> [Text]
______________________________

Battery Management System - Topologies

Topologies

BMS technology varies in complexity and performance:

  • Simple passive regulators achieve balancing across batteries or cells by bypassing charging current when the cell's voltage reaches a certain level. The cell voltage is a poor indicator of the cell's SOC (and for certain Lithium chemistries such as LiFePO4 it is no indicator at all), thus, making cell voltages equal using passive regulators does not balance SOC, which is the goal of a BMS. Therefore, such devices, while certainly beneficial, have severe limitations in their effectiveness.
  • Active regulators intelligently turning on and off a load when appropriate, again to achieve balancing. If only the cell voltage is used as a parameter to enable the active regulators, the same constraints noted above for passive regulators apply.
  • A complete BMS also reports the state of the battery to a display, and protects the battery.

BMS topologies fall in 3 categories:

  • Centralized: a single controller is connected to the battery cells through a multitude of wires
  • Distributed: a BMS board is installed at each cell, with just a single communication cable between the battery and a controller
  • Modular: a few controllers, each handing a certain number of cells, with communication between the controllers

Centralized BMSs are most economical, least expandable, and are plagued by a multitude of wires. Distributed BMSs are the most expensive, simplest to install, and offer the cleanest assembly. Modular BMSs offer a compromise of the features and problems of the other two topologies.

The requirements for a BMS in mobile applications (such as electric vehicles) and stationary applications (like stand-by UPSs in a server room) are quite different, especially from the space and weight constraint requirements, so the hardware and software implementations must be tailored to the specific use. In the case of electric or hybrid vehicles, the BMS is only a subsystem and cannot work as a standalone device. It must communicate with at least a charger (or charging infrastructure), a load, thermal management and emergency shutdown subsystems. Therefore, in a good vehicle design the BMS is tightly integrated with those subsystems. Some small mobile applications (such as medical equipment carts, motorized wheelchairs, scooters, and fork lifts) often have external charging hardware, however the on-board BMS must still have tight design integration with the external charger.

______________________________

> [Available data]
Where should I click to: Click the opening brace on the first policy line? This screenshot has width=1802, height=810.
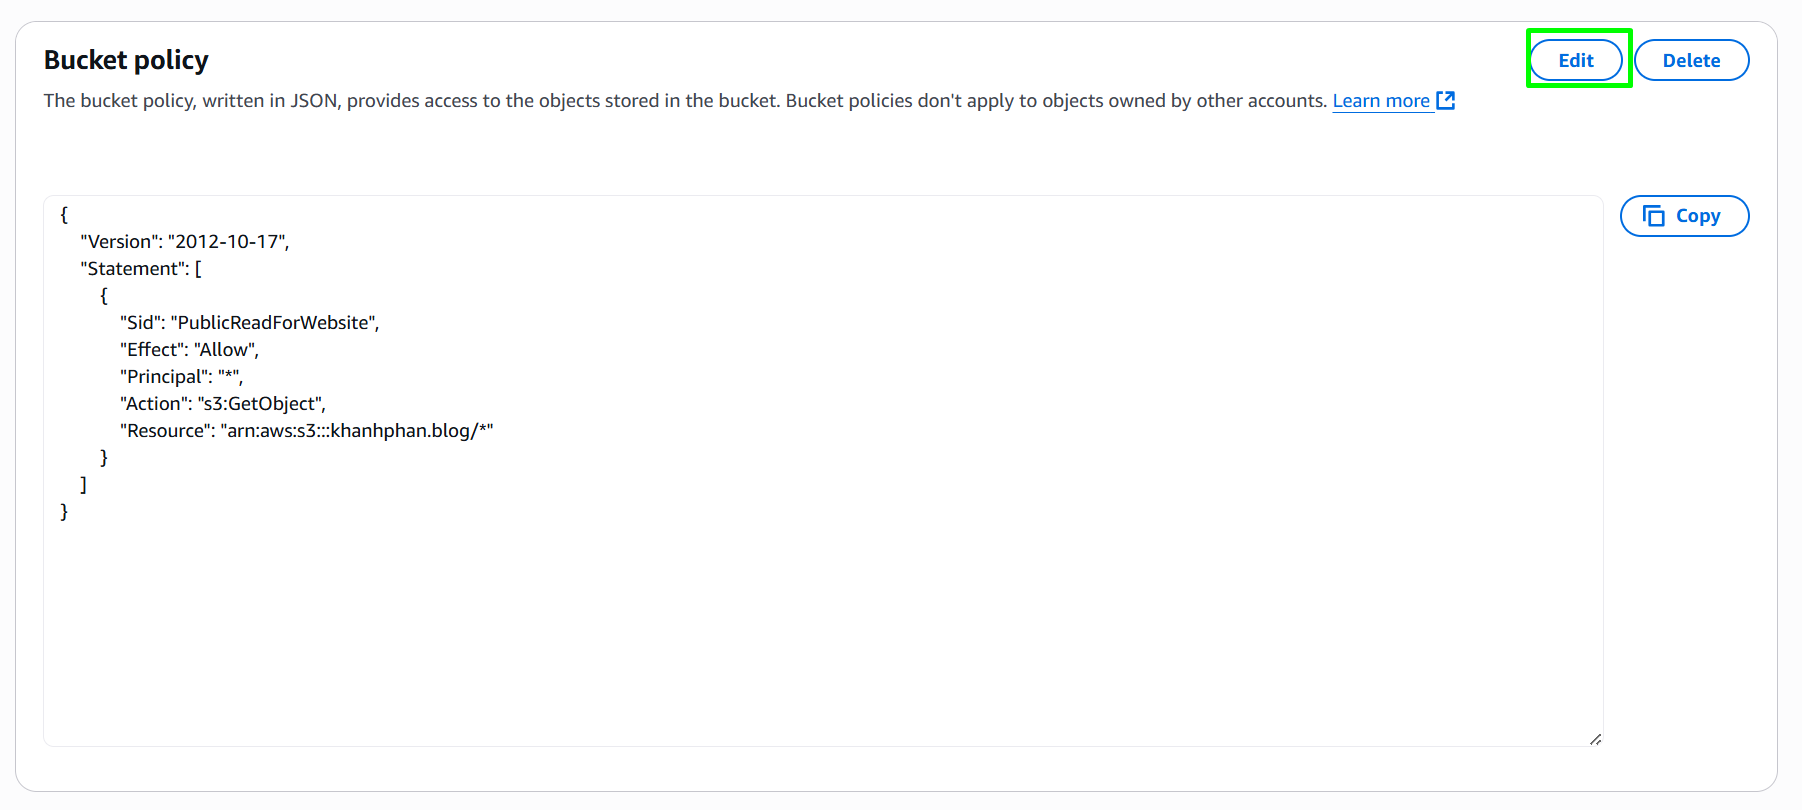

______________________________

Could you reproduce, word for word, the part of the battery management system text between "Battery Management System" and "in their effectiveness.", inclusive? Draw only on the battery management system text, not on the material.

Battery Management System - Topologies

Topologies

BMS technology varies in complexity and performance:

  • Simple passive regulators achieve balancing across batteries or cells by bypassing charging current when the cell's voltage reaches a certain level. The cell voltage is a poor indicator of the cell's SOC (and for certain Lithium chemistries such as LiFePO4 it is no indicator at all), thus, making cell voltages equal using passive regulators does not balance SOC, which is the goal of a BMS. Therefore, such devices, while certainly beneficial, have severe limitations in their effectiveness.